◆ **Travail à faire**: Pourriez-vous recopier à l'identique toutes les lignes des enregistrements ci-dessous, sans reprendre les images ?
---------- Enregistrements fournis ----------
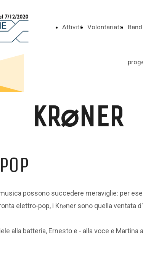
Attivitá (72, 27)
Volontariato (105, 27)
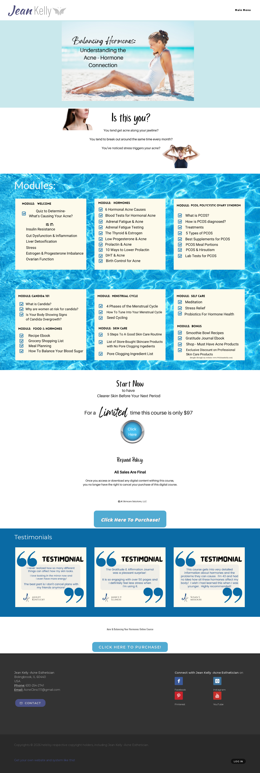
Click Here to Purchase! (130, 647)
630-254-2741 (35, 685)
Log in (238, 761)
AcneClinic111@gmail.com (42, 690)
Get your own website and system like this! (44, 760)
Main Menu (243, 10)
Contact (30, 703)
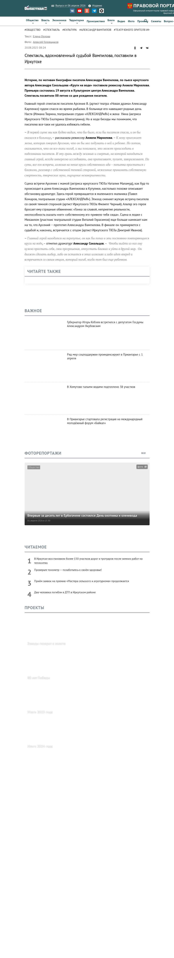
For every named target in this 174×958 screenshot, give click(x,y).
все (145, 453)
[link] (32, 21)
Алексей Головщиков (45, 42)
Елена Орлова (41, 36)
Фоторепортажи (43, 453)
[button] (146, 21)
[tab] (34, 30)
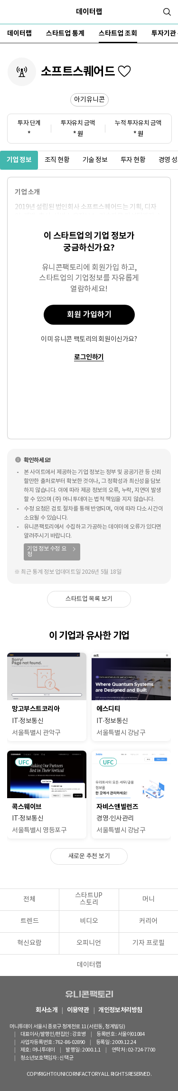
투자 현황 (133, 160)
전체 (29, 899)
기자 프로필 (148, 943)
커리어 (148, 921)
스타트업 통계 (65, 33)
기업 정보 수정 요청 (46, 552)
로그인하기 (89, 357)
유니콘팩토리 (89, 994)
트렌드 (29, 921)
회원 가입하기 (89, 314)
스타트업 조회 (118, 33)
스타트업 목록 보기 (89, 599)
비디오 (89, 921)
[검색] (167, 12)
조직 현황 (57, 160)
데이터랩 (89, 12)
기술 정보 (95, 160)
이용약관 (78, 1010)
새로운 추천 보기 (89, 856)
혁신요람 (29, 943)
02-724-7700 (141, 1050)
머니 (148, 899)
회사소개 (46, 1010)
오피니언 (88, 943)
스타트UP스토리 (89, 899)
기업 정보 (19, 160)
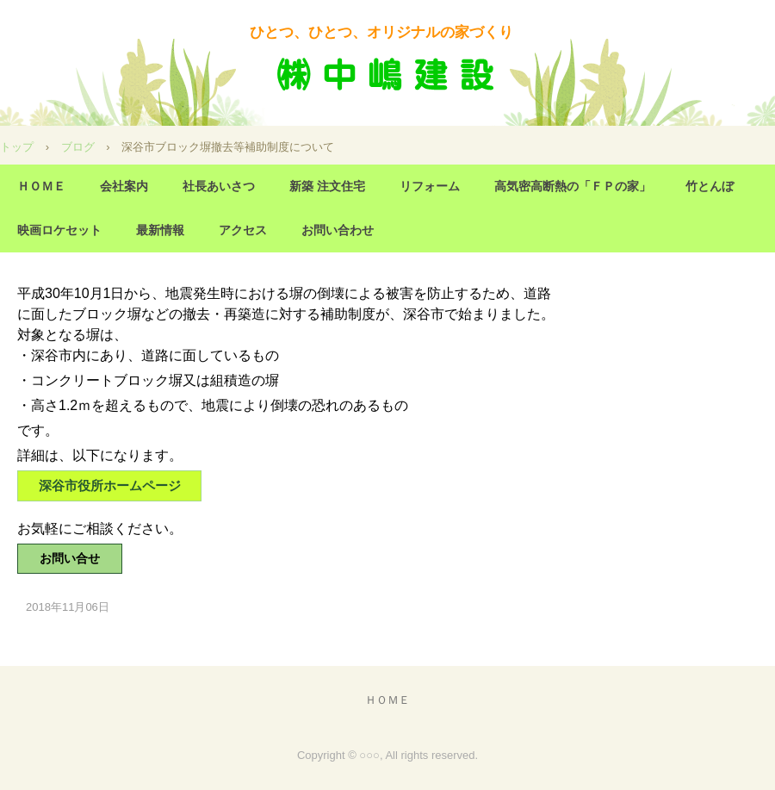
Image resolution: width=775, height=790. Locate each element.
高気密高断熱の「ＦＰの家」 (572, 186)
----------
◆ **Corrigé**:
Attivitá (72, 27)
Volontariato (105, 27)
Click Here to Purchase! (130, 647)
630-254-2741 (35, 685)
Log in (238, 761)
AcneClinic111@gmail.com (42, 690)
Get your own website and system like this! (44, 760)
Main Menu (243, 10)
Contact (30, 703)
For every named target in this 174×958 screenshot, give click(x,y).
все (145, 453)
[link] (32, 21)
Алексей Головщиков (45, 42)
Елена Орлова (41, 36)
Фоторепортажи (43, 453)
[button] (146, 21)
[tab] (34, 30)
투자 현황 (133, 160)
전체 (29, 899)
기자 프로필 (148, 943)
커리어 (148, 921)
스타트업 통계 (65, 33)
기업 정보 수정 요청 (46, 552)
로그인하기 (89, 357)
유니콘팩토리 (89, 994)
트렌드 (29, 921)
회원 가입하기 (89, 314)
스타트업 조회 (118, 33)
스타트업 목록 보기 (89, 599)
비디오 (89, 921)
[검색] (167, 12)
조직 현황 (57, 160)
데이터랩 (89, 12)
기술 정보 (95, 160)
이용약관 (78, 1010)
새로운 추천 보기 (89, 856)
혁신요람 (29, 943)
02-724-7700 (141, 1050)
머니 (148, 899)
회사소개 (46, 1010)
오피니언 (88, 943)
스타트UP스토리 (89, 899)
기업 정보 (19, 160)
Image resolution: width=775, height=790. Locate each element.
高気密高断熱の「ＦＰの家」 (572, 186)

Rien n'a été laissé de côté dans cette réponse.